■ Source records ■
——

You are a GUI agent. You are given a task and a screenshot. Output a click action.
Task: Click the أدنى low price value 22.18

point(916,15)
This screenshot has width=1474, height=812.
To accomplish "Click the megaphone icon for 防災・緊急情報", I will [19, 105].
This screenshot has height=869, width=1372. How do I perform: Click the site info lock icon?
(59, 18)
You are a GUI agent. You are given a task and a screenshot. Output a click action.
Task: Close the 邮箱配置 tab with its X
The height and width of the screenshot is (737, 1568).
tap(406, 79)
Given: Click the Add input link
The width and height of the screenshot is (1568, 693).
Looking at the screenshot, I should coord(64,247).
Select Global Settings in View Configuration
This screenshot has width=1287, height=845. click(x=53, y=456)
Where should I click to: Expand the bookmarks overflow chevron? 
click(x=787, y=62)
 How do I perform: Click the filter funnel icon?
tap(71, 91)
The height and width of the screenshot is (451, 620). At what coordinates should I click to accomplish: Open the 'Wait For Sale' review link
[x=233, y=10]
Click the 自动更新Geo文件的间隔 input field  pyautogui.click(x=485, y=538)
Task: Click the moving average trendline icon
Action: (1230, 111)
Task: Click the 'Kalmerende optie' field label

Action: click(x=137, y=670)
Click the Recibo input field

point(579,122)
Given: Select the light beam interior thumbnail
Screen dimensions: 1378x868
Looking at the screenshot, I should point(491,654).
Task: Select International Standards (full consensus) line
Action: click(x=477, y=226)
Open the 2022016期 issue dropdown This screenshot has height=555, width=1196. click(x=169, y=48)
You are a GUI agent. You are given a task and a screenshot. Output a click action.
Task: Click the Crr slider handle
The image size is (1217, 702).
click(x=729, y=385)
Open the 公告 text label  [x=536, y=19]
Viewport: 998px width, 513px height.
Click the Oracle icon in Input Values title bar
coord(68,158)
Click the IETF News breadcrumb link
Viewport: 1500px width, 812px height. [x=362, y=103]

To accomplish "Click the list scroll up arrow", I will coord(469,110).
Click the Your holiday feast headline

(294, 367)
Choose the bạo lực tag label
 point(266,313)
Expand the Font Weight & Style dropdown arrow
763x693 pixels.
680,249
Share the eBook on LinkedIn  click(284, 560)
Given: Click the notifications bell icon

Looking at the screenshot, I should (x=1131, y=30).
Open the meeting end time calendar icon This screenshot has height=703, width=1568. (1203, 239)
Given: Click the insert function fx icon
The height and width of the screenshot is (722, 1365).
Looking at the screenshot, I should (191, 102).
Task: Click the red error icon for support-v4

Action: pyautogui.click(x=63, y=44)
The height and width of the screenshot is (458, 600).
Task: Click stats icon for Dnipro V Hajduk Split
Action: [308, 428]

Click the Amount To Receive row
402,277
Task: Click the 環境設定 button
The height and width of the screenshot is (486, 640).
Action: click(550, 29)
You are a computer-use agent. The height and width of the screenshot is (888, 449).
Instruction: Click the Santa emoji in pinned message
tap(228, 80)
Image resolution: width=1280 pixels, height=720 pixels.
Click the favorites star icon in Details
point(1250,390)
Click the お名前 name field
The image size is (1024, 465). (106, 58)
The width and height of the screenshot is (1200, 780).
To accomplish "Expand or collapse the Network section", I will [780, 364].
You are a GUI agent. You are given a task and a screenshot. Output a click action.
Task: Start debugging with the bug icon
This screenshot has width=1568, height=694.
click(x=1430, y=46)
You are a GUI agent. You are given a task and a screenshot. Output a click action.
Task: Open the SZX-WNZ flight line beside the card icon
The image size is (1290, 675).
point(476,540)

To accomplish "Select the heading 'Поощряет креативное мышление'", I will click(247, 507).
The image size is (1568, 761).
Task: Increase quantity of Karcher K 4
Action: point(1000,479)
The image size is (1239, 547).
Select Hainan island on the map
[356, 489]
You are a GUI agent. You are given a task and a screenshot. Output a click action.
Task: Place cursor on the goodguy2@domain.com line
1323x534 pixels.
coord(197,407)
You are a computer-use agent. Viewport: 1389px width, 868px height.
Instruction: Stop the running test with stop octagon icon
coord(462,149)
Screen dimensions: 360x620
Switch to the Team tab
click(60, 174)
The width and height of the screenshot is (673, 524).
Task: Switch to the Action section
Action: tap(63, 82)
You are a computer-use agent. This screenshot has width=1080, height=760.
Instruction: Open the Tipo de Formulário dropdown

——

■ To do ■
Looking at the data above, say how many lines contain "computer", and give no other words.

■ Task solution ■
3